EXCERPT PROVIDED:
↓
Trance Planet

Originally published on October 9, 2008

The Analog Life, Arthur issue 31

Idanha-a-Nova, Portugal—This August, around 25,000 people hauled their kit and caboodle down a long hot narrow road in the middle of the Portuguese nowhere to camp like migrants along the shores of a lake not far from the border with Spain. They made the trek to attend Boom, a biannual electronic dance music festival that has grown into a large and successful event that eschews corporate sponsorship and keeps its roots in the underground alive. All sorts attend, but the dominant vibe of the weeklong festival is neotribal: a rave-inflected millennial florescence of hippie shit like long hair, fashion exotica, hardcore psychedelia, trance dancing, healing arts, and paganish New Age mysticism with an apocalyptic thrust. There were chai shops and vegan grub and massage centers and drug information booths, plus four music stages that provided everything from cheesy breakbeats to live world fusion to ambient driftworks.  But the core genre was psytrance, that intense and sometimes unnervingly trippy form of electronic dance music whose pulverizing, brain-synching and monotonous beats embody a ferocious psychedelic aspiration that makes dancing at Boom as much a ritual as a party.
↑
DATA SECTION:
↓
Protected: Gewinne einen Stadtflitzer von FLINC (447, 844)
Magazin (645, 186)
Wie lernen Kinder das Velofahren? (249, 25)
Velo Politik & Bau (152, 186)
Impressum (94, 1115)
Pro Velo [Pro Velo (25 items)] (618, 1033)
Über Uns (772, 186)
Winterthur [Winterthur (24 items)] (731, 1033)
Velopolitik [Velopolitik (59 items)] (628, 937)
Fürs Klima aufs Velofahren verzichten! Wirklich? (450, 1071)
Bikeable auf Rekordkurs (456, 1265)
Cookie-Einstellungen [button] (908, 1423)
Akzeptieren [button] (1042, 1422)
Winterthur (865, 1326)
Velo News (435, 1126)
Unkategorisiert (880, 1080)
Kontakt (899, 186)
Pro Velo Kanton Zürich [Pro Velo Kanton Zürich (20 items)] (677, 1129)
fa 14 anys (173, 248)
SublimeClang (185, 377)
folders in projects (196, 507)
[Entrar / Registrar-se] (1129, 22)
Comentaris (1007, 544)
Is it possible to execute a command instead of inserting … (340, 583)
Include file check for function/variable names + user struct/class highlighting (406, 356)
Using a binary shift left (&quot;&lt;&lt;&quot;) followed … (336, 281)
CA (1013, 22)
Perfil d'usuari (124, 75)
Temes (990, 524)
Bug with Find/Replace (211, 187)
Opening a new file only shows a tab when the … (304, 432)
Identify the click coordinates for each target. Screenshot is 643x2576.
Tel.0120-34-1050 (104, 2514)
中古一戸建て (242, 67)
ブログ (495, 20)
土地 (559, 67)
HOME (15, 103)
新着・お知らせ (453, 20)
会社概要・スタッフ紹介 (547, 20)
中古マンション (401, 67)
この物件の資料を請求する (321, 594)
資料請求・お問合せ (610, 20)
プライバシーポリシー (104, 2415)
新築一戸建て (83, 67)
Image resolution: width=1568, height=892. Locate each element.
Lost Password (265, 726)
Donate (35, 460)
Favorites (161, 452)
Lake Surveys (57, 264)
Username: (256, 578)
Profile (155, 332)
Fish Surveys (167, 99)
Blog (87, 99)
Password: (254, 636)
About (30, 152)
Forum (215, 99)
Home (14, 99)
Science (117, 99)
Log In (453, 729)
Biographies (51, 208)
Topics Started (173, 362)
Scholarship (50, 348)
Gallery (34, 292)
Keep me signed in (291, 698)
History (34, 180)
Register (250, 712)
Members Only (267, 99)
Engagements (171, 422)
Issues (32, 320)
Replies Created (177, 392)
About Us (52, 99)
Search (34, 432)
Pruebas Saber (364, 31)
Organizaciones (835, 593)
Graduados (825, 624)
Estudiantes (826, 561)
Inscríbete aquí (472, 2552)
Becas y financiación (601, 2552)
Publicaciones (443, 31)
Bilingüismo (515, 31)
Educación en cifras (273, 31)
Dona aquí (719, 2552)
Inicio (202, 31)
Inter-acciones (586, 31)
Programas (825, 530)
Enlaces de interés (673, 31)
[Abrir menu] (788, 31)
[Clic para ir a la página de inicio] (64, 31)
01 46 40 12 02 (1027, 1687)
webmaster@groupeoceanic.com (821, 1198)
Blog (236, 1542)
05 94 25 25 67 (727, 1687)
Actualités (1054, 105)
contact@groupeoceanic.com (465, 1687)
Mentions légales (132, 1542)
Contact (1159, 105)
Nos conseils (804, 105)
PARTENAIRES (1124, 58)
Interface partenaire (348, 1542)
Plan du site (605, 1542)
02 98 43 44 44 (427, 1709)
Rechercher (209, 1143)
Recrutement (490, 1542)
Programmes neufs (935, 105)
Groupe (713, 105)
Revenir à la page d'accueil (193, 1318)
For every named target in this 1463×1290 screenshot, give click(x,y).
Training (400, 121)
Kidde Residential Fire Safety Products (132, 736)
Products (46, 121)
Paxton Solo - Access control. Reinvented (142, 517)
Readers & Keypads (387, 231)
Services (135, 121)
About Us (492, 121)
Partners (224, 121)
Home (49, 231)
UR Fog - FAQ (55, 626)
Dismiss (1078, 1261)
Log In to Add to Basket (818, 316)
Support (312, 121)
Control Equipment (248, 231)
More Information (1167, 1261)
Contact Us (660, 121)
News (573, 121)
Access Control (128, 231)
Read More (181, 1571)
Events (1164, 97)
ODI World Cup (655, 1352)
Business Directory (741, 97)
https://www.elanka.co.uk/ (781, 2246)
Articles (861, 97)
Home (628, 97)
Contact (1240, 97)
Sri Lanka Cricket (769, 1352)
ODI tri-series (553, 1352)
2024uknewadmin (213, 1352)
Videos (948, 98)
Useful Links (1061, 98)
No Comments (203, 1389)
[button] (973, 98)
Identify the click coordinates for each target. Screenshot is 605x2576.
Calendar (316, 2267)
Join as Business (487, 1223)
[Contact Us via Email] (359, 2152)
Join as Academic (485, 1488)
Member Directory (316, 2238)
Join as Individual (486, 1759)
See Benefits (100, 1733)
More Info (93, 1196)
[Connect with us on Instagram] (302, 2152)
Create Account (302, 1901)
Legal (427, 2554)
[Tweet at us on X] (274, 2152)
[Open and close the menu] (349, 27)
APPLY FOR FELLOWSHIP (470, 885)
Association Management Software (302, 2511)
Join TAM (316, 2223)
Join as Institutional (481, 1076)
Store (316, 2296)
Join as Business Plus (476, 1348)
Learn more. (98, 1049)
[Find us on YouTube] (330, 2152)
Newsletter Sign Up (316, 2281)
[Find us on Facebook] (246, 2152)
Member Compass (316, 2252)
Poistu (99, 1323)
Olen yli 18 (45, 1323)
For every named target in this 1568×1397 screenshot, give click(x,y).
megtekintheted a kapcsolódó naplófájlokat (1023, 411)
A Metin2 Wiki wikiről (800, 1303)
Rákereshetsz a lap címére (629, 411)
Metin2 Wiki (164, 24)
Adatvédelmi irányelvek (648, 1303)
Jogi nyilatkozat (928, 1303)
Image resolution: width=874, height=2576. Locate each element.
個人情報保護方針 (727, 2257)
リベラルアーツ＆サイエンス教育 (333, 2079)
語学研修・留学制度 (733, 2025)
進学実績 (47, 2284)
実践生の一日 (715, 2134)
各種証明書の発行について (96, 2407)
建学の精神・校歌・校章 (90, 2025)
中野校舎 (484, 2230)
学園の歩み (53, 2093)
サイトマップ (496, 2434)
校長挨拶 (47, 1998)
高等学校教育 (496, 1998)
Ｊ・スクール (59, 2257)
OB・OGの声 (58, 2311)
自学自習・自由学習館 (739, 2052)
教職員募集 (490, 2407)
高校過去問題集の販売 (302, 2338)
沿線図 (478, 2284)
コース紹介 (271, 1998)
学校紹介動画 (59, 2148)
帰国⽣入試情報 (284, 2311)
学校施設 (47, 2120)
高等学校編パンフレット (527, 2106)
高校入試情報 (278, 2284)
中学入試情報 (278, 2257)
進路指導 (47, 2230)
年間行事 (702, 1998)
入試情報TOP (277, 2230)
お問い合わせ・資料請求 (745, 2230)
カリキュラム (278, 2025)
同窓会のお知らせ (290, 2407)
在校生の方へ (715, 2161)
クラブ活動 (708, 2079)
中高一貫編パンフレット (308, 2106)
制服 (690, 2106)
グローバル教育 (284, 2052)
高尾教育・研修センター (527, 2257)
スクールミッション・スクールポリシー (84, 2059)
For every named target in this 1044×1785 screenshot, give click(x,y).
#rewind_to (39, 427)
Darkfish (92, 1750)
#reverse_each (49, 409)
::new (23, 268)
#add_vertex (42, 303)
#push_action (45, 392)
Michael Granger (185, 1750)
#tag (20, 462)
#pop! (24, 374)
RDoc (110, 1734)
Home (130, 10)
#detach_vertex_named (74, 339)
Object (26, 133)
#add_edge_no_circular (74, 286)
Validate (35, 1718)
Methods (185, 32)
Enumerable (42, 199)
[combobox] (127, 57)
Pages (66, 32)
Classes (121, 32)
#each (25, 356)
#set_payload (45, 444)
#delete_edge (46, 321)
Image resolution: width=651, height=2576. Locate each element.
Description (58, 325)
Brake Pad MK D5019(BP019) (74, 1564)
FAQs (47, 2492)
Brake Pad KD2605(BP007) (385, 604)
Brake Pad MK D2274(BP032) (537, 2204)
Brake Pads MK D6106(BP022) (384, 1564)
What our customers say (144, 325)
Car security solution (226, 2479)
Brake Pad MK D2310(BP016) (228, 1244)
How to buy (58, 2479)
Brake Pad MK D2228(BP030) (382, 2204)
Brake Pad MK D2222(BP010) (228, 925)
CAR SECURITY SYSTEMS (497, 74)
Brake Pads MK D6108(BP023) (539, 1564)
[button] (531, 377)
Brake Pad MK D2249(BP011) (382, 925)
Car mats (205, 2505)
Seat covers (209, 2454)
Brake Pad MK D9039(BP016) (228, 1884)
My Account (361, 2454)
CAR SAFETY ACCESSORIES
↑
BRIEF A: According to the Boom festival article, how many people came to the festival this August?
BRIEF B: Please pick up the Boom festival article after its last sentence and keep writing it.
The rows have no connection to the Boom festival article.

WRITTEN RESPONSE A: Around 25,000 people.

WRITTEN RESPONSE B:
Trance culture, especially as it is manifested at neotribal gatherings like Boom, is a colorful and potentially prophetic expression of what I am calling the analog life. The analog life is not just about using and appreciating older technologies and media at a time when the digital imperium is invading and recoding so many regions of culture and consciousness. Rather the analog life is an attempt to reframe our experience along analog lines, to question and even subvert the abstract quantification of cyber-reality through both the metaphor and the practice of “analog” approaches to the world—approaches that stress the organic over the programmed, the local over the global, material flows over disembodied calculations, and the fuzzy and happenstance over the efficient and the exact. This broad sense of the analog can be seen as another expression of the “natural,” but that word has been watered down and confused by centuries of romanticism and the recent explosion of green consumerism. Rather than believing that we understand what it means to be truly natural, we need to remember that we always approach nature through analogy—and that analog is, literally, an analogy, a poetic and procedural expression of the natural through human tools and human culture. In other words, the analog—either as a technology (tube amps) or a metaphor (“waves of energy”)—allows us to understand our attraction to the organic world as more than the nostalgic yearning for a pre-technological age. The analog life is a more organic approach to technological culture itself.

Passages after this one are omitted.